Singkatnya, ini adalah cara mudah kami sebagai pendatang untuk mengenali karakter suatu masyarakat lewat makanannya. Thus membuat perjalanan ke suatu tempat yang baru menjadi bermakna.  Tidak sekedar datang, foto-foto dan bhay!  

Bisa jadi ini terdengar idealis.  Namun demikianlah adanya.  Ada pesan moreal yang ingin kami 
-a.k.a orang tua- sampaikan pada anak-anak melalui kegiatan berlabel family trip.  Alhamdulillah, setiap perjalanan keluarga yang kami lakoni berkesan di hati.  Selalu ada cerita dan pengalaman seusai trip.  Pembuktian lain untuk sebuah kata bijak; buy experiences, not things.

Apakah jalan-jalannya saja yang memberikan pengalaman?  Urusan makanan juga jadi pengalaman tersendiri.  Saat bepergian ke tempat yang tidak minim menerapkan faktor kehalalan makanan, kita dituntut untuk mempunyai kemampuan memilih makanan yang sesuai tanpa menghilangkan hasrat bertualang rasa.  

And we did it!  We were eating (Bangkok street food) like a local.

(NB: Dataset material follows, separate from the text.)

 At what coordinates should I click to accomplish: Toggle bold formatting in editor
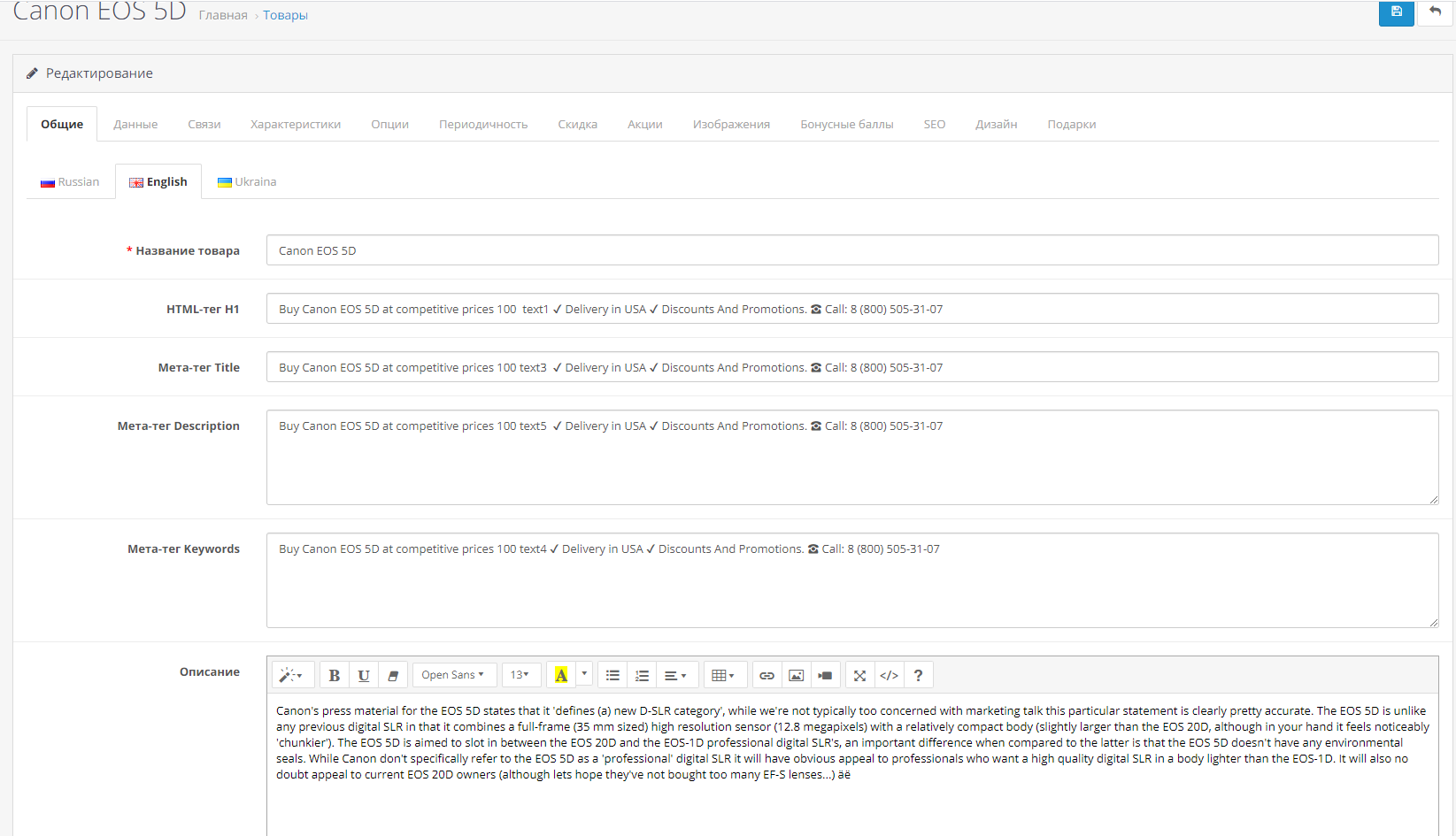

Raw Oyster (Hoi Nang Rom Song Kreun)

Eksplorasi kuliner dimulai di malam pertama kedatangan dengan mencicipi kerang mentah di pusat jajanan malam di Sukhumvit Road yang rupanya tidak jauh dari tempat kami menginap.

Kerang mentah, YAY or NAy?!

It was a YAY!

Satu porsi kerang mentah ditata bersama daun selada air dan kemangi di atas es batu beralaskan stryfoam.  Mungkin maksudnya untuk menjaga kesegaran daging kerang yang berwarna putih.  Dedaunan ternyata bukan hanya berfungsi estetika sebagai garnish.  Tapi memang untuk di-emplok bersama kerang mentah.  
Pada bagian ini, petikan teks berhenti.